Genova, e attualmente anche Roma, sono due tappe molto importanti per la storia d’amore tra te e il palcoscenico. Ci racconti?
“Genova è la mamma, letteralmente impersonata dalla direttrice Annalaura Messeri e da Massimo Mesciulam, a loro devo tanto. Se sono l’attrice che sono, e non parlo solo di tecnica ma anche di carattere, indole e identità, lo devo a loro. Gli anni della scuola sono stati durissimi per certi versi, e per fortuna. Sono legata a loro da un amore viscerale: loro sono i miei Maestri ma come da tutti i genitori, ci si stacca. Ed ecco che arriviamo a Roma, e al Teatro Nazionale di Roma: la mia casa. Amo profondamente questa città e questo teatro, dentro il quale sono maturata ancora tantissimo e che ha dato fiducia al mio estro vivace e un po’ fuori dagli schemi. Ora lavoro molto fuori, rispetto un tempo, ma Roma e il suo teatro sono i posti in cui torno appena posso, per rigenerarmi”.
Sei nata a Gemona del Friuli, ma hai sempre vissuto in provincia di Udine, di quali valori è veicolo questa terra e quale in particolare per te?
“Del Friuli mi piace che è una terra di confine, ricca di contraddizioni e contrasti ed è ancora una frontiera calda per certi aspetti. Convivono in me la follia dell’est, l’errare slavo, quello delle migrazioni (mi viene in mente Miloš Crnjanski, con il suo libro), la dedizione quasi cocciuta al lavoro della mia Carnia, le aspre montagne e il gradevole mare di Grado. Ciò che mi ha lasciato la mia terra e le mie origini è tutto questo frammentato mosaico: irregolare, dolce, e stridente. Solo all’apparenza, incoerente e sconnesso, e non è bello cosi?”.
Sei giovane, ma oggi chi è Antonietta Bello?

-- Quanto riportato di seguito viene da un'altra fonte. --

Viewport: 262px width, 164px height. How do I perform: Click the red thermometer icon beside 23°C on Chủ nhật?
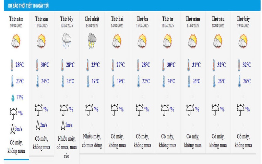(87, 65)
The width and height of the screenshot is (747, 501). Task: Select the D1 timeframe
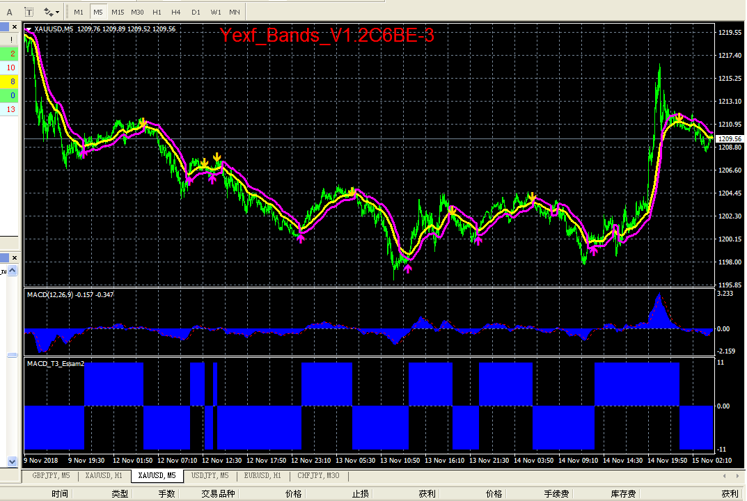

“Sono una donna, maturata rispetto a prima, rispetto a quando ci siamo conosciute. E oggi posso dirti che sono molto più cosciente di quanto io sia fragile, forte e complessa. O meglio: mi permetto molto di più di non essere perfetta, di essere anche triste, anche insoddisfatta, e quindi mi permetto di essere felice e soddisfatta quando lo sono. Mi permetto di dirlo a me stessa e a chi mi circonda. Forse maturare significa questo, permettersi di essere ciò che si è, semplicemente, e quindi permetterlo agli altri. Direi che la Antonietta di oggi è un buon punto di partenza..”.
I tuoi prossimi progetti?
“Tantissimi! Intanto spero che ‘Zio Vanja’ continui la sua corsa anche in giro e vi terrò informati di tutto. A giugno torno a lavorare con la regista Giulia Randazzo, a Perugia, con la quale già ho condiviso un progetto che mi portò fortuna, poi ho in serbo altre varie cartucce con ormai il mio amico Roberto Scarpetti, i miei soliti progetti al Teatro Nazionale di Roma, tra cui il mio ruolo di tutor al Master per attori insieme a Sergio Lo Gatto e tante altre cose ancora”.